Ese modelo, sin embargo, hoy se ve tensionado por un sistema de salud colapsado, con falta de recursos, profesionales mal pagos y estructuras sobrecargadas. En ese contexto, el residente ha pasado a cubrir funciones que deberían estar a cargo de médicos formados. La falta de supervisión, las guardias extenuantes, la ausencia de espacios formales de actualización y discusión clínica son moneda corriente.

La situación no solo erosiona la calidad formativa: también daña profundamente a los propios residentes, sometidos a un nivel de desgaste físico y emocional alarmante. Trabajan muchas veces más de 70 horas semanales, sin descansos adecuados, en entornos que no siempre los contienen ni los respetan. Y lo más preocupante: todo esto ocurre en nombre de una supuesta “vocación” que, lejos de protegerlos, los empuja al borde de la naturalización de la precariedad.

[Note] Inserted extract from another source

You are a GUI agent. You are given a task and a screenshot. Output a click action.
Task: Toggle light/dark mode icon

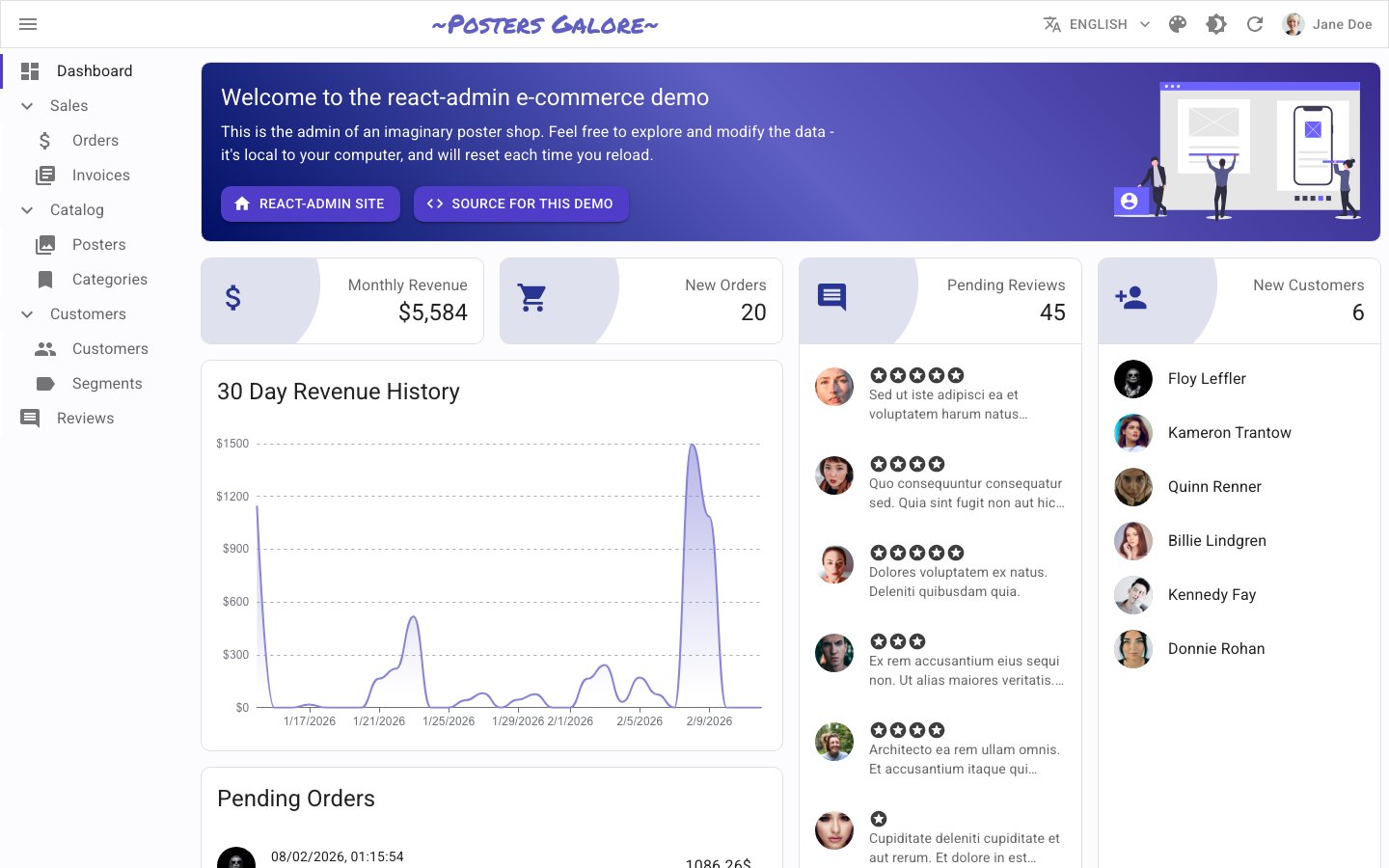point(1216,24)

¿Qué modelo de médico queremos formar?

El planteo de fondo es profundo: ¿qué tipo de médico queremos formar? ¿Uno que sepa resolver cuadros clínicos, pero no haya tenido tiempo ni acompañamiento para reflexionar sobre su rol, sus límites y su humanidad? ¿Un profesional técnicamente apto, pero emocionalmente exhausto, resentido con el sistema que lo formó?

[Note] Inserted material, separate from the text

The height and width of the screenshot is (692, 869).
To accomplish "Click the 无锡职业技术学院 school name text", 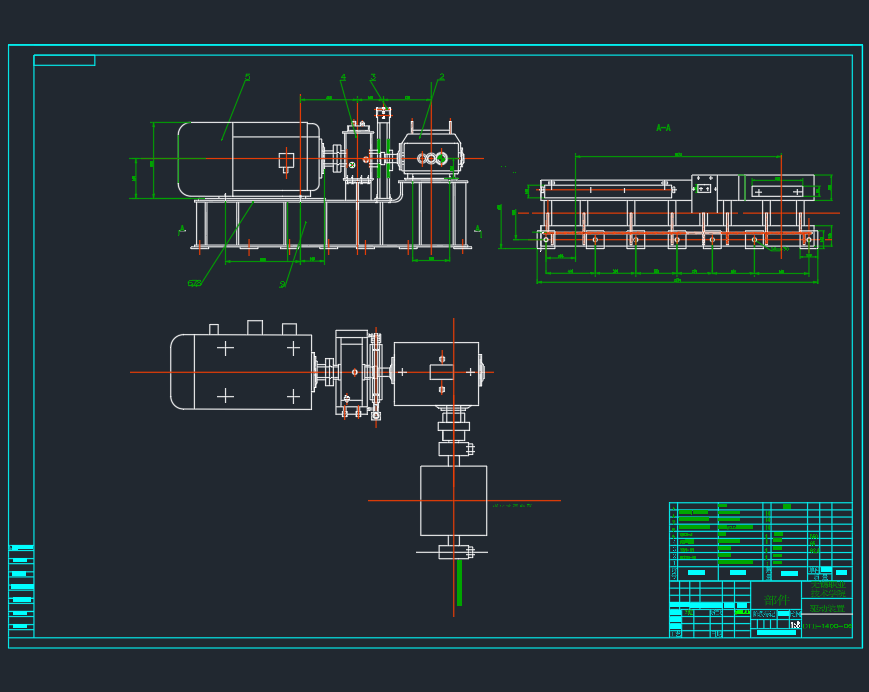I will coord(828,590).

Los cambios que propone el Ministerio de Salud deben ser analizados a la luz de este interrogante. Si se aspira a jerarquizar la figura del residente como sujeto en formación, es un paso valioso. Se habla de reequilibrar la balanza entre lo asistencial y lo pedagógico, de garantizar supervisión adecuada, tiempos de descanso, y de revalorizar la función docente de los médicos de planta. Todo eso es, sin dudas, necesario.

Pero cualquier intento de reforma será insuficiente si no va acompañado de decisiones políticas concretas: mayor inversión, mejoras salariales, incentivos a la formación docente de los profesionales de planta, cupos razonables, programas actualizados y estructuras hospitalarias que entiendan que sin buenos formadores, no hay buenos residentes.

La trampa de la necesidad

Muchos argumentan que, en un sistema de salud desbordado, no hay más remedio que sostenerse con los residentes. Que sin ellos, las guardias colapsarían. Y es cierto: el sistema necesita a los residentes. Pero también es cierto que ese uso —y abuso— de su rol termina por vaciar de contenido la etapa más crucial de su formación profesional.

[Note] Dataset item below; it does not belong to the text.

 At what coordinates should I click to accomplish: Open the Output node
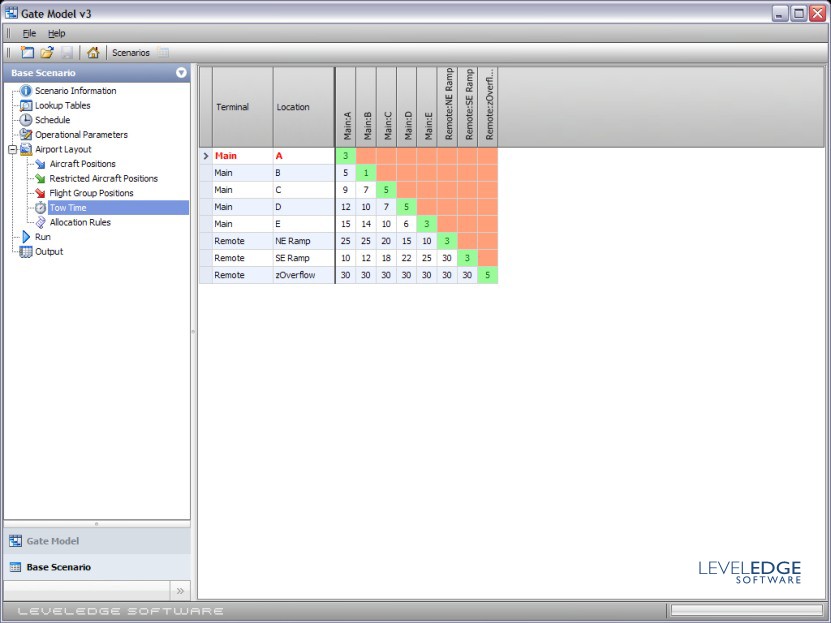[x=48, y=252]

No se puede pedir excelencia si no se ofrecen condiciones para alcanzarla. No se puede formar a alguien desde el desgaste, la soledad y el agobio. No se puede seguir confundiendo “formarse como médico” con “ser funcional al déficit estructural”.

Conclusión: el respeto como base de la formación

Formar médicos no puede ser sinónimo de exprimirlos. La residencia médica debe recuperar su sentido: el de un proceso de crecimiento profesional integral, guiado por criterios pedagógicos, éticos y humanos. Porque si el sistema no cuida a quienes elige formar, difícilmente esos futuros médicos puedan cuidar a otros con la dedicación, el compromiso y la sensibilidad que tanto se reclama.

Lo que está en juego no es solo el futuro de cientos de residentes. Es la salud de todos.